> What is needed:
The answer is an exact repetition of every entry, with all images left out.

> Supplied records:
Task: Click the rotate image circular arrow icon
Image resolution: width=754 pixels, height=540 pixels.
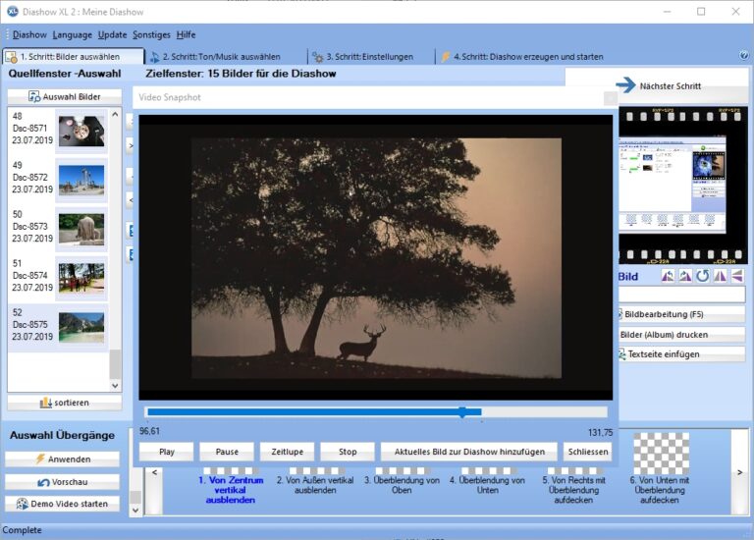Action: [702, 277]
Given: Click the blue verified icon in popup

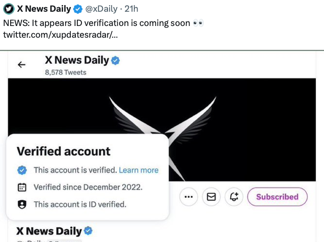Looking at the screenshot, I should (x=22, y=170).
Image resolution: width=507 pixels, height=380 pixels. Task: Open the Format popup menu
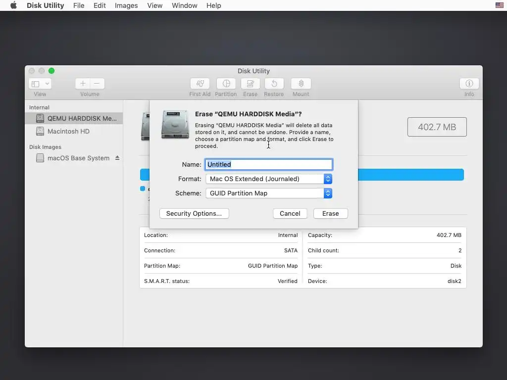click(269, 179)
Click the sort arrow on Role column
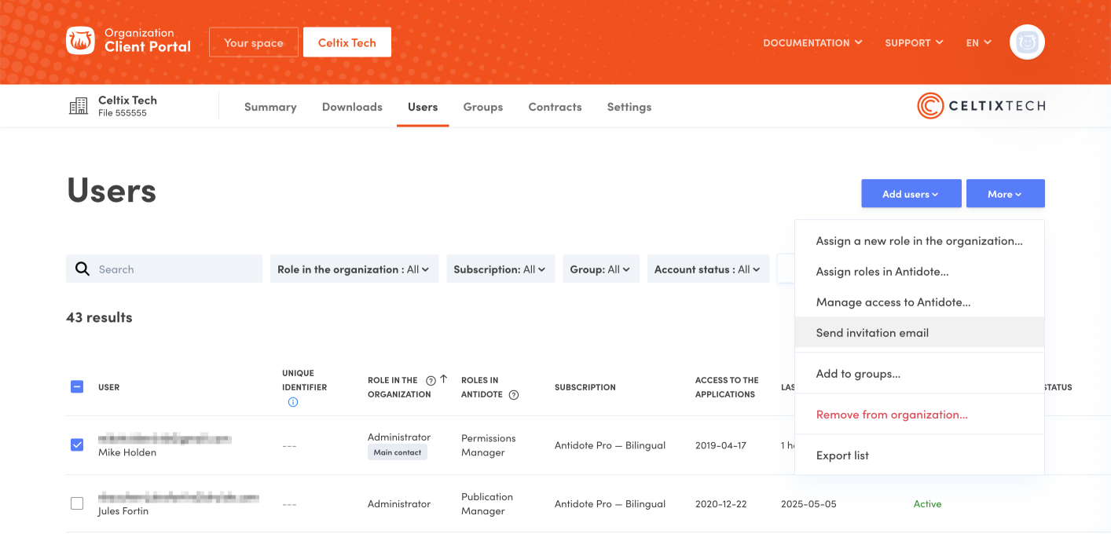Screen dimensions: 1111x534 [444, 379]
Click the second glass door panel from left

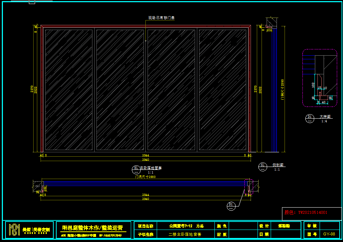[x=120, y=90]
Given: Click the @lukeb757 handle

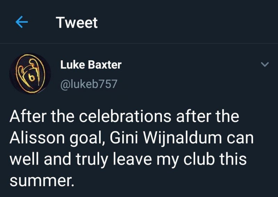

> Task result:
Task: Click the rotate image circular arrow icon
Image resolution: width=754 pixels, height=540 pixels.
Action: [702, 277]
Given: Click the blue verified icon in popup

Looking at the screenshot, I should (x=22, y=170).
Image resolution: width=507 pixels, height=380 pixels. Task: Open the Format popup menu
click(269, 179)
Click the sort arrow on Role column
Screen dimensions: 1111x534 [444, 379]
Click the second glass door panel from left

[x=120, y=90]
Given: Click the @lukeb757 handle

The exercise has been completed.